Answer these questions about the article excerpt on roadside inscriptions below:
(a) What inscription was written across the top back of the Toyota Hiace bus?
(b) From where, and to which city, was the writer returning when the bus appeared?
(c) What question was written across the topmost part of the truck that inspired the writer's first Forum article?

(Text block):
"""
I got the title of this article from the back view of a long-distance travel Toyota Hiace bus just recently as I was returning to Abuja from the farm in Zaria. We were held up in the usually snaky traffic of a security checkpoint which our new reality has foisted upon us. As we awaited our turn to crawl forward, there rolled in this passenger bus. Scrolled across its top back view was this inscription: Money Can Buy Bed But Not Sleep. How true this was as we were bumper-to-bumper, jeep-to-jalopy, all meandering at the mercy of the Boko Haram­-imposed security restrictions. We had paid for our cars but our freedom to use them as we want is tethered. All the money in the world could not hurry that checking process. All the money in the world couldn’t guarantee safety against the danger of a pothole or an attack by insurgents in certain parts of our country.

My very first article under the Forum section of this medium drew strength from a similar aphorism which I took off the back of a truck, an open-backed vehicle into which were heaped a girl, some men and a grinding machine among some bric-a-brac of existence. It ran the poser scrawled boldly across its topmost part: Who Is Free?
"""
(Given information):
"""
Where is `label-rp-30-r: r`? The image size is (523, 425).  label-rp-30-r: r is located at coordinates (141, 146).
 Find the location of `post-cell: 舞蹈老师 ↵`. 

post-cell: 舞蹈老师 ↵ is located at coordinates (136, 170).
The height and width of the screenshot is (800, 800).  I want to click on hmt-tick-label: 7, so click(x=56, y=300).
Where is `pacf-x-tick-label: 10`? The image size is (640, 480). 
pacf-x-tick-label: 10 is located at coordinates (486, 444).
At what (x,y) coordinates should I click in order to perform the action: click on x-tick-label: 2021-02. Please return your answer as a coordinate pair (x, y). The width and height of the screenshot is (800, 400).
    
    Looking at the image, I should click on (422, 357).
"""
"""
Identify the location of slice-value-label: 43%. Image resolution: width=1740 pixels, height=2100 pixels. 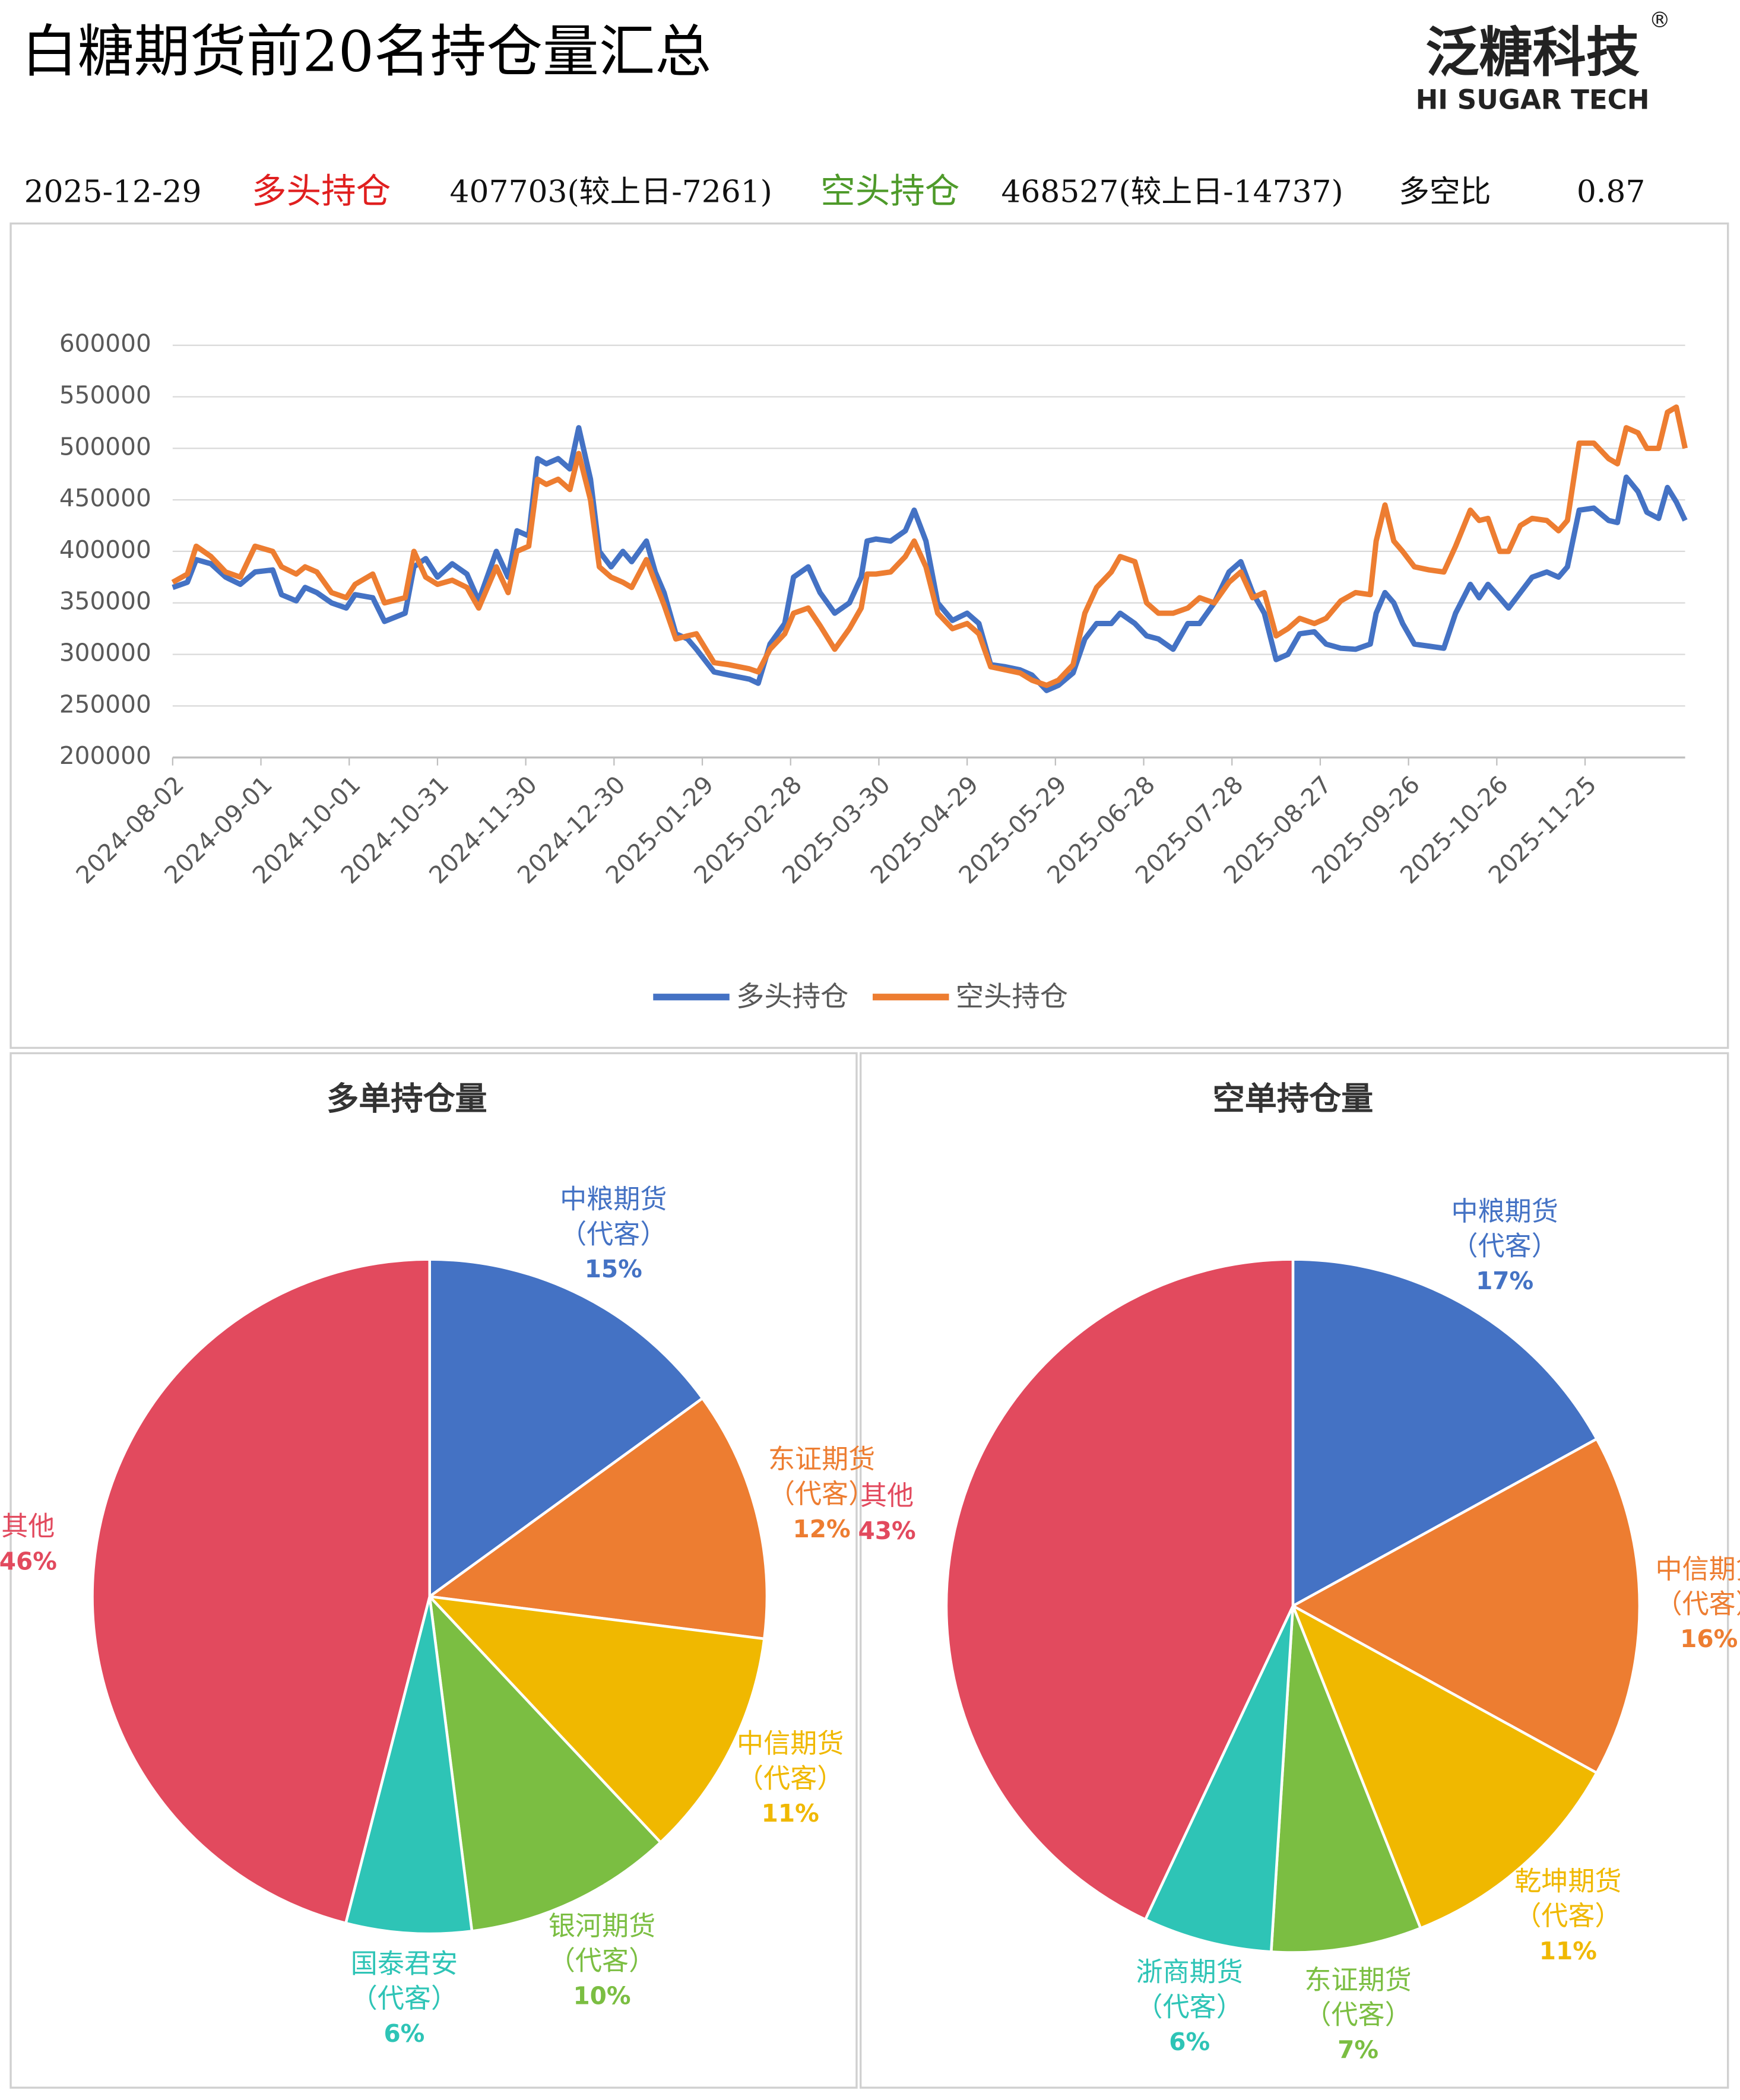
"""
"""
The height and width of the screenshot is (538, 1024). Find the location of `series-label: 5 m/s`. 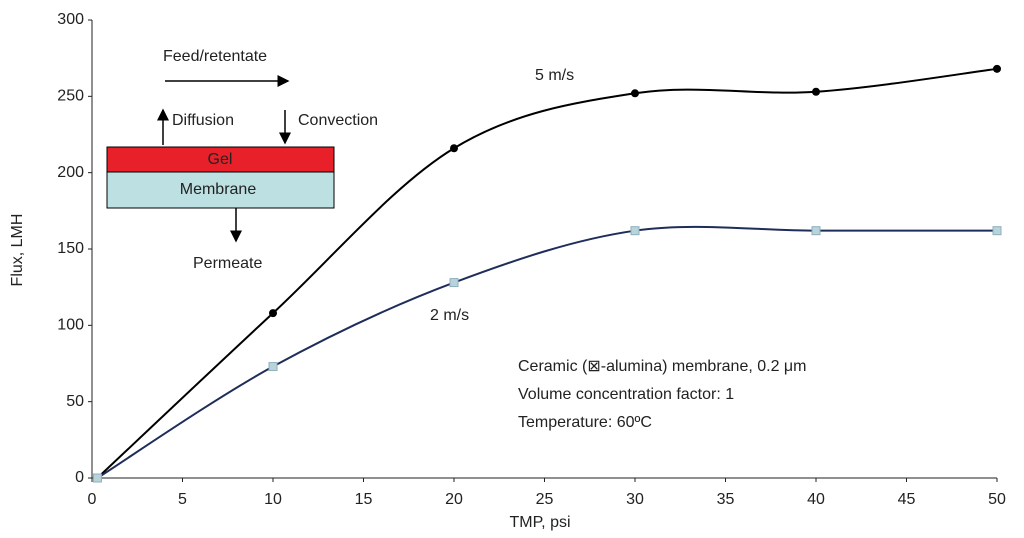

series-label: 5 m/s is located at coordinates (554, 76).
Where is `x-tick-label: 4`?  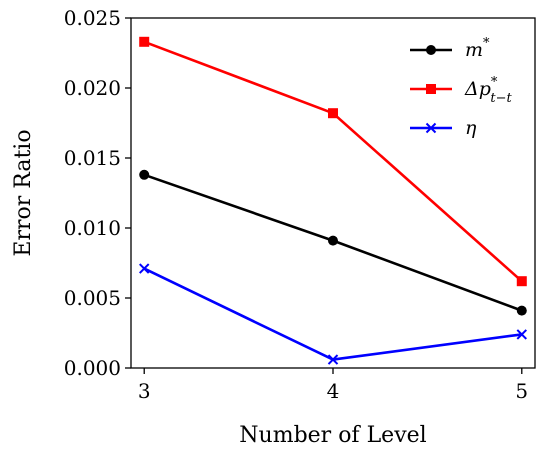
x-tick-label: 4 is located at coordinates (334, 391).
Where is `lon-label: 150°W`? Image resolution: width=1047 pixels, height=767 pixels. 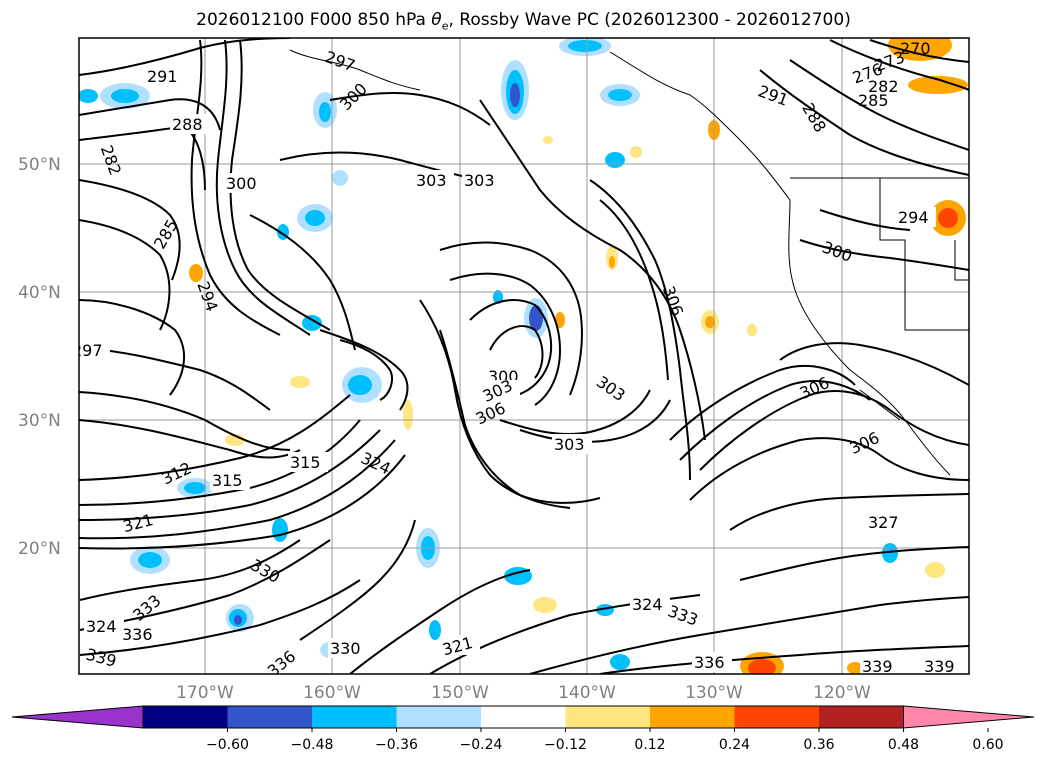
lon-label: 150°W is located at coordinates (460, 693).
"""
(Solved problem):
(a) Money Can Buy Bed But Not Sleep.
(b) The writer was returning from the farm in Zaria to Abuja.
(c) Who Is Free?